I have not been able to plot the exact same plot using ggplot2 but here is an example I have build based on your returns

library(mia)
library(ggtree)
library(scater)
data("GlobalPatterns", package = "mia")
tse <- GlobalPatterns
tse <- logNormCounts(tse)
# Agglomerate to keep only high prevalence features
tse <- agglomerateByPrevalence(tse, rank="Phylum", prevalence=0.99, update.tree = TRUE)
# Achieve PCA reduction
tse <- runPCA(tse, name = "PCA", ncomponents = 2)
# Get the feature loadings
loadings_matrix <- attr(reducedDim(tse, "PCA"), "rotation")
df <- attr(reducedDim(tse, "PCA"), "rotation") |> as.data.frame()
df[["Feature"]] <- getTaxonomyLabels(tse)[ match(rownames(df), rownames(tse)) ]
colours = c("red","white", "blue")

dfgroup <- data.frame(PC = c(df$PC1,df$PC2), Feature = c(df$Feature, df$Feature), group = c(rep("PC1",length(df$PC1)), rep("PC2", length(df$PC2))))

# Plot feature loadings
ggplot(dfgroup, aes(x = .data[["PC"]], y = .data[["Feature"]], group = as.factor(group), col = as.factor(group)))  +
  geom_point(size=6) +
  labs(title="Feature Loadings Plot") +
  scale_colour_manual(name = "Principal Components",
   values = c("red","blue")) +
  xlim(-1, 1)

image

It is a bit different as the loadings value differs from y-axis and there is no colour change for positive/negative values.
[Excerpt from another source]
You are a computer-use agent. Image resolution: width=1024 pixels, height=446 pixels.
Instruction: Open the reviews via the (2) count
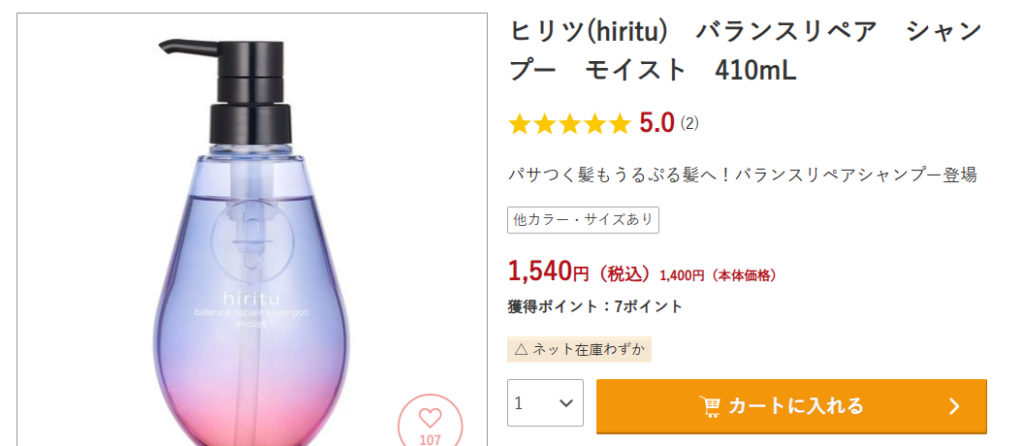(689, 124)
So here is also the improved version using ggcorrplot in case we want to use it

library(ggcorrplot)
library(mia)
library(ggtree)
data("GlobalPatterns", package = "mia")
tse <- GlobalPatterns
tse <- logNormCounts(tse)
# Agglomerate to keep only high prevalence features
tse <- agglomerateByPrevalence(tse, rank="Phylum", prevalence=0.99, update.tree = TRUE)
# Achieve PCA reduction
tse <- runPCA(tse, name = "PCA", ncomponents = 2)
# Get the feature loadings
loadings_matrix <- attr(reducedDim(tse, "PCA"), "rotation")
# Plot feature loadings
ggcorrplot(loadings_matrix,
           type = "lower",
           method="circle",
           title="Feature loadings",
           colors = colours,
           ggtheme=theme_bw) + coord_flip()

image

antagomir commented 18 hours ago

I would not combine the two axes like in the first plot. PC1 and PC2 we wouldn't compare directly in most cases. The original ggcorr plot looked better in fact.
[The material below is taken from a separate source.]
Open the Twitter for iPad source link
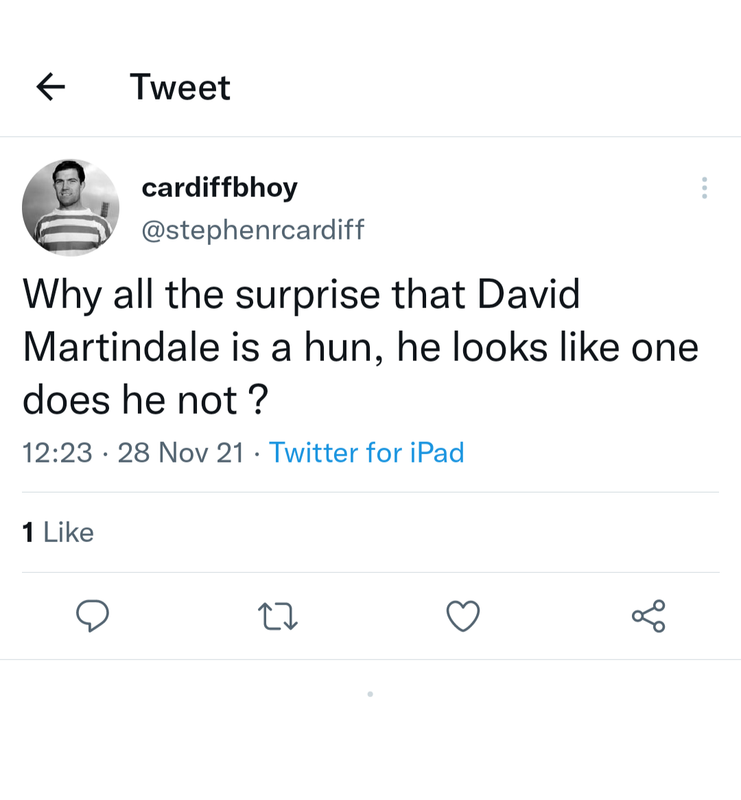Image resolution: width=741 pixels, height=800 pixels. pyautogui.click(x=366, y=452)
A related idea, how about plotting just one axis at a time (as heatmap), sorting the values in increasing order, and then using colors to illustrate the increasing values (instead of bars)?

Probably the standard barplot / screeplot would be useful to include as option as well.

Note: often the user is interested on just a few top features (e.g. 5-10). This might help to find additional complementary options, too.

To get fwd, can we create one function that has the more standard barplot, and one heatmap version as options?